* **What to work on**:
Extract every line of the entries that follow and reproduce each one verbatim, without alteration or omission.
BEGIN Data to use
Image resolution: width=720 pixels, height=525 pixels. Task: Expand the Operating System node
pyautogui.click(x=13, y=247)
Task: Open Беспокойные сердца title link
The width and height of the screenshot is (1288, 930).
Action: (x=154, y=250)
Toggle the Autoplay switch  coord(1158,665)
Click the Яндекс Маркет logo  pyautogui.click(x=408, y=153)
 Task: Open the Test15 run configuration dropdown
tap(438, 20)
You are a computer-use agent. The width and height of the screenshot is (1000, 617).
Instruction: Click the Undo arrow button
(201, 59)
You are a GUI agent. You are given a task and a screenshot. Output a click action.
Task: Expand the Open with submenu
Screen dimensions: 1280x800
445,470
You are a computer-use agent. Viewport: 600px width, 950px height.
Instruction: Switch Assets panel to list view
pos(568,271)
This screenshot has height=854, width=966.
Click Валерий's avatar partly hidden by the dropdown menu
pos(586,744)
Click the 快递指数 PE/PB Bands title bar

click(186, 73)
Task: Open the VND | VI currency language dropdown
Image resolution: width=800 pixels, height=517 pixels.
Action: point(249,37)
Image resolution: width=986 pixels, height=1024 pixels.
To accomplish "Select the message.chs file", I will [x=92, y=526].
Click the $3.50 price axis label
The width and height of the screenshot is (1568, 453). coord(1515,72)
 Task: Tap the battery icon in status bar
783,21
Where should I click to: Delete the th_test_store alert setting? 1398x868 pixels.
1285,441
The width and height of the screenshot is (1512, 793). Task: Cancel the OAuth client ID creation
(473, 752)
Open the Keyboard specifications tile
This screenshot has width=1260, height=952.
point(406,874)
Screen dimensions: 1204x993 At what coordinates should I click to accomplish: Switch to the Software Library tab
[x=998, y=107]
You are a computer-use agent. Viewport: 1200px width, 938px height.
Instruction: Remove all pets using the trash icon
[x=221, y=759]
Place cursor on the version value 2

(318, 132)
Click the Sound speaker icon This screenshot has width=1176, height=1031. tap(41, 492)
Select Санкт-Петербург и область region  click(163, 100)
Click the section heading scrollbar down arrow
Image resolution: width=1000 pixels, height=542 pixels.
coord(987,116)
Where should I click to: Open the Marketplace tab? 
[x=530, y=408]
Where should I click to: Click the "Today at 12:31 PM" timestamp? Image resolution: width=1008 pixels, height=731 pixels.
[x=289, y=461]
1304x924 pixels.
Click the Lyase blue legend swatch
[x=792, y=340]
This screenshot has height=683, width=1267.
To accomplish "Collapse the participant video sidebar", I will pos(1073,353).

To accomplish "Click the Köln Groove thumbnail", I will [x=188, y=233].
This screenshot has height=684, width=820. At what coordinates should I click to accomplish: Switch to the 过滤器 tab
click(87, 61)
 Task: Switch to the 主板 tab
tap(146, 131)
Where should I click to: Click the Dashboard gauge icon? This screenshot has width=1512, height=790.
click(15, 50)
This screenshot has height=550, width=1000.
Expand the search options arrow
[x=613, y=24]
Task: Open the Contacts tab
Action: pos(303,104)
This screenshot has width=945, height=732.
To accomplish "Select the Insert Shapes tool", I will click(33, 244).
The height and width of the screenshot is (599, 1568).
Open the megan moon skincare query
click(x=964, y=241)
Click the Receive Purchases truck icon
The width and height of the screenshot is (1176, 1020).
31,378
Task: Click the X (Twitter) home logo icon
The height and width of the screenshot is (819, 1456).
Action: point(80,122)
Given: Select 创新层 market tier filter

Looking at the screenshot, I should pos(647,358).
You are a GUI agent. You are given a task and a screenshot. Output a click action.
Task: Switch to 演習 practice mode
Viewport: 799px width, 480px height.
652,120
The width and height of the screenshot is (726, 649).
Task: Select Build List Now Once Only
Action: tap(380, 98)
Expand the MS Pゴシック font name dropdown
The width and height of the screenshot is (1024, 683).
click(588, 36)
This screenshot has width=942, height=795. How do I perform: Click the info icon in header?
END Data to use
* **Response to this task**:
Image resolution: width=720 pixels, height=525 pixels. Task: Expand the Operating System node
pyautogui.click(x=13, y=247)
Task: Open Беспокойные сердца title link
The width and height of the screenshot is (1288, 930).
Action: (x=154, y=250)
Toggle the Autoplay switch  coord(1158,665)
Click the Яндекс Маркет logo  pyautogui.click(x=408, y=153)
 Task: Open the Test15 run configuration dropdown
tap(438, 20)
You are a computer-use agent. The width and height of the screenshot is (1000, 617).
Instruction: Click the Undo arrow button
(201, 59)
You are a GUI agent. You are given a task and a screenshot. Output a click action.
Task: Expand the Open with submenu
Screen dimensions: 1280x800
445,470
You are a computer-use agent. Viewport: 600px width, 950px height.
Instruction: Switch Assets panel to list view
pos(568,271)
This screenshot has height=854, width=966.
Click Валерий's avatar partly hidden by the dropdown menu
pos(586,744)
Click the 快递指数 PE/PB Bands title bar

click(186, 73)
Task: Open the VND | VI currency language dropdown
Image resolution: width=800 pixels, height=517 pixels.
Action: point(249,37)
Image resolution: width=986 pixels, height=1024 pixels.
To accomplish "Select the message.chs file", I will [x=92, y=526].
Click the $3.50 price axis label
The width and height of the screenshot is (1568, 453). coord(1515,72)
 Task: Tap the battery icon in status bar
783,21
Where should I click to: Delete the th_test_store alert setting? 1398x868 pixels.
1285,441
The width and height of the screenshot is (1512, 793). Task: Cancel the OAuth client ID creation
(473, 752)
Open the Keyboard specifications tile
This screenshot has width=1260, height=952.
point(406,874)
Screen dimensions: 1204x993 At what coordinates should I click to accomplish: Switch to the Software Library tab
[x=998, y=107]
You are a computer-use agent. Viewport: 1200px width, 938px height.
Instruction: Remove all pets using the trash icon
[x=221, y=759]
Place cursor on the version value 2

(318, 132)
Click the Sound speaker icon This screenshot has width=1176, height=1031. tap(41, 492)
Select Санкт-Петербург и область region  click(163, 100)
Click the section heading scrollbar down arrow
Image resolution: width=1000 pixels, height=542 pixels.
coord(987,116)
Where should I click to: Open the Marketplace tab? 
[x=530, y=408]
Where should I click to: Click the "Today at 12:31 PM" timestamp? Image resolution: width=1008 pixels, height=731 pixels.
[x=289, y=461]
1304x924 pixels.
Click the Lyase blue legend swatch
[x=792, y=340]
This screenshot has height=683, width=1267.
To accomplish "Collapse the participant video sidebar", I will pos(1073,353).

To accomplish "Click the Köln Groove thumbnail", I will [x=188, y=233].
This screenshot has height=684, width=820. At what coordinates should I click to accomplish: Switch to the 过滤器 tab
click(87, 61)
 Task: Switch to the 主板 tab
tap(146, 131)
Where should I click to: Click the Dashboard gauge icon? This screenshot has width=1512, height=790.
click(15, 50)
This screenshot has height=550, width=1000.
Expand the search options arrow
[x=613, y=24]
Task: Open the Contacts tab
Action: pos(303,104)
This screenshot has width=945, height=732.
To accomplish "Select the Insert Shapes tool", I will click(33, 244).
The height and width of the screenshot is (599, 1568).
Open the megan moon skincare query
click(x=964, y=241)
Click the Receive Purchases truck icon
The width and height of the screenshot is (1176, 1020).
31,378
Task: Click the X (Twitter) home logo icon
The height and width of the screenshot is (819, 1456).
Action: point(80,122)
Given: Select 创新层 market tier filter

Looking at the screenshot, I should pos(647,358).
You are a GUI agent. You are given a task and a screenshot. Output a click action.
Task: Switch to 演習 practice mode
Viewport: 799px width, 480px height.
652,120
The width and height of the screenshot is (726, 649).
Task: Select Build List Now Once Only
Action: tap(380, 98)
Expand the MS Pゴシック font name dropdown
The width and height of the screenshot is (1024, 683).
click(588, 36)
This screenshot has width=942, height=795. How do I perform: Click the info icon in header?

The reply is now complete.